There was really not that much information that I could find on why spirulina is causing constipation. But I do know that there are a lot of people that are experiencing constipation from spirulina. This is an area where there needs to be more research done.
Besides the reasons of why spirulina might cause constipation, I found reasons why spirulina should actually prevent and stop constipation.
Why Spirulina Also Prevents Constipation
One reason for constipation is inflammation. This is the cause in problems like Irritable Bowel Syndrome and Inflammatory Bowel Disease.
Spirulina has some very effective anti-inflammatory agents that are used to treat a wide range of problems. Two of its most powerful are Gamma-linolenic acid and phycocyanin, which I will go over.
Gamma-linolenic Acid Is A Treatment
Gamma-linolenic acid (GLA) is commonly supplemented to treat conditions like constipation. And you guessed it, spirulina contains GLA, and is one of the most concentrated GLA food sources there is, with about 94.5mg of GLA for every tablespoon (7g) of spirulina.
GLA is converted into prostaglandins in the body. Prostaglandins are hormone-like substances that control various processes. They are able to influence inflammation in the body, decreasing it and increasing it depending on the situation..
Phycocyanin, The Powerful Anti-Inflammatory Agent
Phycocyanin is the blue protein pigment that gives spirulina part of its blue-green color. It is a fascinating part of spirulina and has been the subject of many studies. It has a lot of benefits, anti-inflammation being one.
Phycocyanin inhibits the COX-2 enzyme, which is the enzyme responsible for much of the inflammation that goes on in the body . There are many synthetic drugs that are designed to block this enzyme, but phycocyanin does it all naturally, which in my opinion is better.
The anti-inflammatory effects of phycocyanin are well documented and all seem to agree with the fact that it is a great natural anti-inflammatory agent.
Both GLA and phycocyanin are great natural sources for anti-inflammatory effects. They can both be used to treat constipation depending on the cause of constipation. Irritable Bowel Syndrome and Inflammatory Bowel Disease both often cause constipation and can be treated with anti-inflammatory agens like GLA and phycocyanin.
So with that in mind, spirulina is a great anti-constipation supplement.
Should You Take Spirulina?
Well it seems that spirulina would be very effective in treating constipation arising from certain problems that cause inflammation. But then again, it seems to give people constipation.

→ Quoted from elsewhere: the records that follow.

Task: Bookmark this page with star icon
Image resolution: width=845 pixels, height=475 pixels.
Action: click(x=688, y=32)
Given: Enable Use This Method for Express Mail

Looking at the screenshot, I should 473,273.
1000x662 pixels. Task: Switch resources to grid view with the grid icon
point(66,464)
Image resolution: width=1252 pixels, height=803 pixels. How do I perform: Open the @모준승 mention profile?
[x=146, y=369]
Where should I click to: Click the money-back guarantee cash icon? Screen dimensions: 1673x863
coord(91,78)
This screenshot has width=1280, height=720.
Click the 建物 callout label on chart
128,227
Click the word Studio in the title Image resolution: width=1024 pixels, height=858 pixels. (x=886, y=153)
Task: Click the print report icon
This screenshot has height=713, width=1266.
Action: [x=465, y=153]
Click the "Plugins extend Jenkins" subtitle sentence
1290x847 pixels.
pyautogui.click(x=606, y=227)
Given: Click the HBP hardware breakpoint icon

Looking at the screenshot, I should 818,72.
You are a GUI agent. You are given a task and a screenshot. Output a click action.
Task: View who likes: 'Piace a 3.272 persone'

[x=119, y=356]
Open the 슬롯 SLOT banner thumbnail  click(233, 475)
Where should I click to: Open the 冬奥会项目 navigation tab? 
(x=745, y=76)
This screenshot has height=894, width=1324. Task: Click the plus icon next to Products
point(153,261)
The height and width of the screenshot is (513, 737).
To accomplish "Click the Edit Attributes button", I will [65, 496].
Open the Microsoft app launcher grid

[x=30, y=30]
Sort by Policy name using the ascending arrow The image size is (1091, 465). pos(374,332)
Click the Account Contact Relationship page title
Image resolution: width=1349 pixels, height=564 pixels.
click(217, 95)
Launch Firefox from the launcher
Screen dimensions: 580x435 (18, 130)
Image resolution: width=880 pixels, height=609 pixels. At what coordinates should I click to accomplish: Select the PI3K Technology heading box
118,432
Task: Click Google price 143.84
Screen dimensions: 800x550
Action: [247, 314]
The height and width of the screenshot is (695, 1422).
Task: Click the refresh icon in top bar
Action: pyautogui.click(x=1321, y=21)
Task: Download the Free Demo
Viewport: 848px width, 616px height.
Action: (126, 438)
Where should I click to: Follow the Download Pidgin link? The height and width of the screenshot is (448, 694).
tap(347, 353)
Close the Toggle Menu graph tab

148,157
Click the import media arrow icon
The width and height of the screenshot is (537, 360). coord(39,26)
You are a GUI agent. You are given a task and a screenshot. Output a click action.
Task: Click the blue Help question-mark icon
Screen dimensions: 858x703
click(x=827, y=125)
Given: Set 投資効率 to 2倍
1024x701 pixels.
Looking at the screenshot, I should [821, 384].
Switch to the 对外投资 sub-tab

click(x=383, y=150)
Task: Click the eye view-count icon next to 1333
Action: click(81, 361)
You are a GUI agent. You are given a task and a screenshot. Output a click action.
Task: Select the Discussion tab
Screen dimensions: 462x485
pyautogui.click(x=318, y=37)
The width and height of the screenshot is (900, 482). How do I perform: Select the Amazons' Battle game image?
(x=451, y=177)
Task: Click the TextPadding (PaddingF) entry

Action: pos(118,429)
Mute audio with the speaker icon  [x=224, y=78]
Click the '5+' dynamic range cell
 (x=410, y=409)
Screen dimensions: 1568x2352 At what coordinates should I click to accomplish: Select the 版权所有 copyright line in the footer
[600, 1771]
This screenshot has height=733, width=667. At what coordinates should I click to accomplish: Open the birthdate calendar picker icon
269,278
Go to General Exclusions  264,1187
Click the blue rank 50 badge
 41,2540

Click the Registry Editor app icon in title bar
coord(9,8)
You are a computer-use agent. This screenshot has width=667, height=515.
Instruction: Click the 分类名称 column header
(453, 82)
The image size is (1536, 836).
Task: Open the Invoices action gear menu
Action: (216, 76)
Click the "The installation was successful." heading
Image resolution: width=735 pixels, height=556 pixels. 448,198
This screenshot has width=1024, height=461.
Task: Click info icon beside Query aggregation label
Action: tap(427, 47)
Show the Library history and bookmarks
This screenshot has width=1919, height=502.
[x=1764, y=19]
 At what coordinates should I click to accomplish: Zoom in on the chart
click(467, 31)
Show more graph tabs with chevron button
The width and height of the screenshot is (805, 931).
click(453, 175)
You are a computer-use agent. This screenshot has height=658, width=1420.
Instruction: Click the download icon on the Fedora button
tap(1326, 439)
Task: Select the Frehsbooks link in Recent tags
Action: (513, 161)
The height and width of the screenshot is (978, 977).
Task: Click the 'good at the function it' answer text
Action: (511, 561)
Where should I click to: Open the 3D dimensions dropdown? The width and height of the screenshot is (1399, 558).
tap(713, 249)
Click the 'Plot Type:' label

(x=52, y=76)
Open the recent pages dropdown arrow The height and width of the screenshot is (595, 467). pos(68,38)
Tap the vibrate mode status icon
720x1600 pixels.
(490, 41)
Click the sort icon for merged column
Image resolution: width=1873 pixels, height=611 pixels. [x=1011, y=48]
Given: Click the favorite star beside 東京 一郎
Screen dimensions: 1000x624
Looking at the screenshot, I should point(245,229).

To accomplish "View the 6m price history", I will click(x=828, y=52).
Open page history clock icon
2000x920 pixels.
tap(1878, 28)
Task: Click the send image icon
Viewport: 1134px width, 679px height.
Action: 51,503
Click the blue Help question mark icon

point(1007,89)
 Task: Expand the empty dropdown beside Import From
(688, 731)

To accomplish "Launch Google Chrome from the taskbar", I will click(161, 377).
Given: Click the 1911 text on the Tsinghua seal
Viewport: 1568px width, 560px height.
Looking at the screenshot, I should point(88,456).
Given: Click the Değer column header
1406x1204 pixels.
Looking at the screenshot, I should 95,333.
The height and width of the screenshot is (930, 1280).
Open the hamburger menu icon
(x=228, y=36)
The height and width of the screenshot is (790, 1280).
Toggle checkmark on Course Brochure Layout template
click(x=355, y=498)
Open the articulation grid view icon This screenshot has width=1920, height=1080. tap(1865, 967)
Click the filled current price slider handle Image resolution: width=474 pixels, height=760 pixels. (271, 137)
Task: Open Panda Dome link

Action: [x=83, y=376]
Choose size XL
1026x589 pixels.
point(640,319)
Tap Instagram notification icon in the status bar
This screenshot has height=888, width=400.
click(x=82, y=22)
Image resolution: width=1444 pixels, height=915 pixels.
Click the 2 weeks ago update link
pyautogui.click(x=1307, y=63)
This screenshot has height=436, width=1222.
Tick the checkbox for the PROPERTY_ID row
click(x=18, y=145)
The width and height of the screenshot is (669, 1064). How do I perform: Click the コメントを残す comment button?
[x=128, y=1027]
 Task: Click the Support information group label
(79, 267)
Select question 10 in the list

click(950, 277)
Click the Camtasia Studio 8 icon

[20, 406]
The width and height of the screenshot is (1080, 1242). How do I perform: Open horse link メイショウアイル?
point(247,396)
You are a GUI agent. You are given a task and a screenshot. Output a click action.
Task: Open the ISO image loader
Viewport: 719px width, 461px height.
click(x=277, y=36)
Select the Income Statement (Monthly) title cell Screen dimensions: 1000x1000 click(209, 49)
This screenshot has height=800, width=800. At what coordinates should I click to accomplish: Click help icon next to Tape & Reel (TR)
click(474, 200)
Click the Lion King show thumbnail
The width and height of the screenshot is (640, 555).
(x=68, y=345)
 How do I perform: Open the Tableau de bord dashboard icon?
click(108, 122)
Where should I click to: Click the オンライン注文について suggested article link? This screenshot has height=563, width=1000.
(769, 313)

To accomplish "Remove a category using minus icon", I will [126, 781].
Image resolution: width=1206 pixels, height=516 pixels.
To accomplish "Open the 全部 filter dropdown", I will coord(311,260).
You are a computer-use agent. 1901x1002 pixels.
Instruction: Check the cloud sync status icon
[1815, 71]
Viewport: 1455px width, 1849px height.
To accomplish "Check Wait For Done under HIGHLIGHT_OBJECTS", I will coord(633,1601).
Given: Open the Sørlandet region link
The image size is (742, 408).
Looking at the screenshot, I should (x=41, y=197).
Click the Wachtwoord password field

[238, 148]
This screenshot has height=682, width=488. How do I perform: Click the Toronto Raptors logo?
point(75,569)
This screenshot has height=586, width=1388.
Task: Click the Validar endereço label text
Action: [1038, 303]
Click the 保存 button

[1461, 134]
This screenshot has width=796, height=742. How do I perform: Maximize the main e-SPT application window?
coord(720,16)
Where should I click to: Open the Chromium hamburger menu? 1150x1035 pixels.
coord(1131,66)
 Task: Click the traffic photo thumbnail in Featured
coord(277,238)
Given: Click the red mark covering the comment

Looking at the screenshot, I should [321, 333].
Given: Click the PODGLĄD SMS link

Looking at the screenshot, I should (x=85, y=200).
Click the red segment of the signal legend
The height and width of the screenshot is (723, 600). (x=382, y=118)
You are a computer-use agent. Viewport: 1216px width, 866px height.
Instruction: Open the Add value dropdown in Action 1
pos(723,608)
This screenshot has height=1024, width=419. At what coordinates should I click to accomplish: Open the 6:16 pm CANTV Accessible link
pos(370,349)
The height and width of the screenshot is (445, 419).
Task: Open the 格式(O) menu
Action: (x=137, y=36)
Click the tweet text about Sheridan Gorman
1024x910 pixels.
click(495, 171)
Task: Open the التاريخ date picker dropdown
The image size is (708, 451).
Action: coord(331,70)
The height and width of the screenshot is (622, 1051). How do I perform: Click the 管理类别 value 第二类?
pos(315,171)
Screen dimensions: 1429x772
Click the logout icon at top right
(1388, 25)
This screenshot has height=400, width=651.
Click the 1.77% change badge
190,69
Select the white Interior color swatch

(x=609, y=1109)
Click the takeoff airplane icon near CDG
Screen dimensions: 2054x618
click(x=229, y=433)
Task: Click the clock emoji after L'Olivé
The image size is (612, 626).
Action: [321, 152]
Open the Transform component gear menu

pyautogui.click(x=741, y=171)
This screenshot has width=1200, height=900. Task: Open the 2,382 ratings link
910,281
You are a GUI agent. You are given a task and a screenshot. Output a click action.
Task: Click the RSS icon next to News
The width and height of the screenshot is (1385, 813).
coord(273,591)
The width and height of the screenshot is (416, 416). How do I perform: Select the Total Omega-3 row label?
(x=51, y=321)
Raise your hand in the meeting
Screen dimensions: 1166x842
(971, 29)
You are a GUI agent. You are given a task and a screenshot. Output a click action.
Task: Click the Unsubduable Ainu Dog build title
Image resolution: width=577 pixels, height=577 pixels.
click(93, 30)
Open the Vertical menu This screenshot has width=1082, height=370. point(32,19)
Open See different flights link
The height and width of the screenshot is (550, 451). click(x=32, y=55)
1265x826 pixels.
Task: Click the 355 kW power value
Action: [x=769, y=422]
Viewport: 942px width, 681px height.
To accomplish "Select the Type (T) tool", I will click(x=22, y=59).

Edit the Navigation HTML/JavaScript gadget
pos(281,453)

If you do have Irritable Bowel Syndrome or Inflammatory Bowel Disease then I think it would be worth a try. But if you don’t and suddenly started to experience constipation after taking spirulina then I have a different suggestion.
If your constipation isn’t that bad I would continue to take the spirulina to see if the body gets used to it. Because I know that when I first started supplementing spirulina that my stomach was uneasy. It took me about a week to get over that and know I’m fine.
But if your constipation is severe I would suggest seeking medical advice and stop taking spirulina for the time being.
1) Selective inhibition of cyclooxygenase-2 by C-phycocyanin, a biliprotein from Spirulina platensis. Biochem Biophys Res Commun. 2000 Nov 2;277(3):599-603.